Tobias Brunner [Fri, 17 Jun 2016 09:18:25 +0000 (11:18 +0200)]
testing: Fix race in tnc/tnccs-20-pdp-pt-tls scenario
aacf84d837e7 ("testing: Add expect-connection calls for all tests and
hosts") removed the expect-connection call for the non-existing aaa
connection. However, because the credentials were loaded asynchronously
via start-script the clients might have been connecting when the secrets
were not yet loaded. As `swanctl --load-creds` is a synchronous call
this change avoids that issue without having to add a sleep or failing
expect-connection call.
Tobias Brunner [Fri, 17 Jun 2016 08:19:37 +0000 (10:19 +0200)]
daemon: Don't hold settings lock while executing start/stop scripts
If a called script interacts with the daemon or one of its plugins
another thread might have to acquire the write lock (e.g. to configure a
fallback or set a value).
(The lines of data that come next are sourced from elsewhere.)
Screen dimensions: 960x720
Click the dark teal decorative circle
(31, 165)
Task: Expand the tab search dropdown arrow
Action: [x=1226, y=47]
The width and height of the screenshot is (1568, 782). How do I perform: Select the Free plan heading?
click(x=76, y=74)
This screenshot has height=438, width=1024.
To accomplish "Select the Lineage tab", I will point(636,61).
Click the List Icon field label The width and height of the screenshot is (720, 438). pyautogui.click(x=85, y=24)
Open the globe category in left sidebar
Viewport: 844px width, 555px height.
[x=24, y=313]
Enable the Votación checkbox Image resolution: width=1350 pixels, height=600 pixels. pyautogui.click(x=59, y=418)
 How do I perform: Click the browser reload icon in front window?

Holding the read lock prevents that, potentially
resulting in a deadlock.
Tobias Brunner [Thu, 26 Nov 2015 18:06:41 +0000 (19:06 +0100)]
testing: Use TLS 1.2 in RADIUS test cases
This took a while as in the OpenSSL package shipped with Debian and on which
our FIPS-enabled package is based, the function SSL_export_keying_material(),
which is used by FreeRADIUS to derive the MSK, did not use the correct digest
to calculate the result when TLS 1.2 was used. This caused IKE to fail with
"verification of AUTH payload with EAP MSK failed". The fix was only
backported to jessie recently.
Tobias Brunner [Thu, 26 Nov 2015 17:48:43 +0000 (18:48 +0100)]
testing: Update FreeRADIUS to 2.2.8
While this is not the latest 2.x release it is the latest in /old.
Upgrading to 3.0 might be possible, not sure if the TNC-FHH patches could
be easily updated, though. Upgrading to 3.1 will definitely not be possible
directly as that version removes the EAP-TNC module. So we'd first have to
get rid of the TNC-FHH stuff.
Tobias Brunner [Thu, 16 Jun 2016 15:57:37 +0000 (17:57 +0200)]
configure: Cache result of pthread_condattr_setclock() check
Even if not using caching when running the configure script (-C) this
allows pre-defining the result by setting the environment variable
ss_cv_func_pthread_condattr_setclock_monotonic=yes|no|unknown
before/while running the script.
As the check requires running a test program this might be helpful
when cross-compiling to disable using monotonic time if
pthread_condattr_setclock() is defined but not actually usable with
CLOCK_MONOTONIC.
Tobias Brunner [Fri, 17 Jun 2016 08:22:25 +0000 (10:22 +0200)]
load-tester: Fix load-tester on platforms where plain `char` is signed
fgetc() returns an int and EOF is usually -1 so when this gets casted to
a char the result depends on whether `char` means `signed char` or
`unsigned char` (the C standard does not specify it). If it is unsigned
then its value is 0xff so the comparison with EOF will fail as that is an
implicit signed int.
Tobias Brunner [Thu, 16 Jun 2016 14:28:51 +0000 (16:28 +0200)]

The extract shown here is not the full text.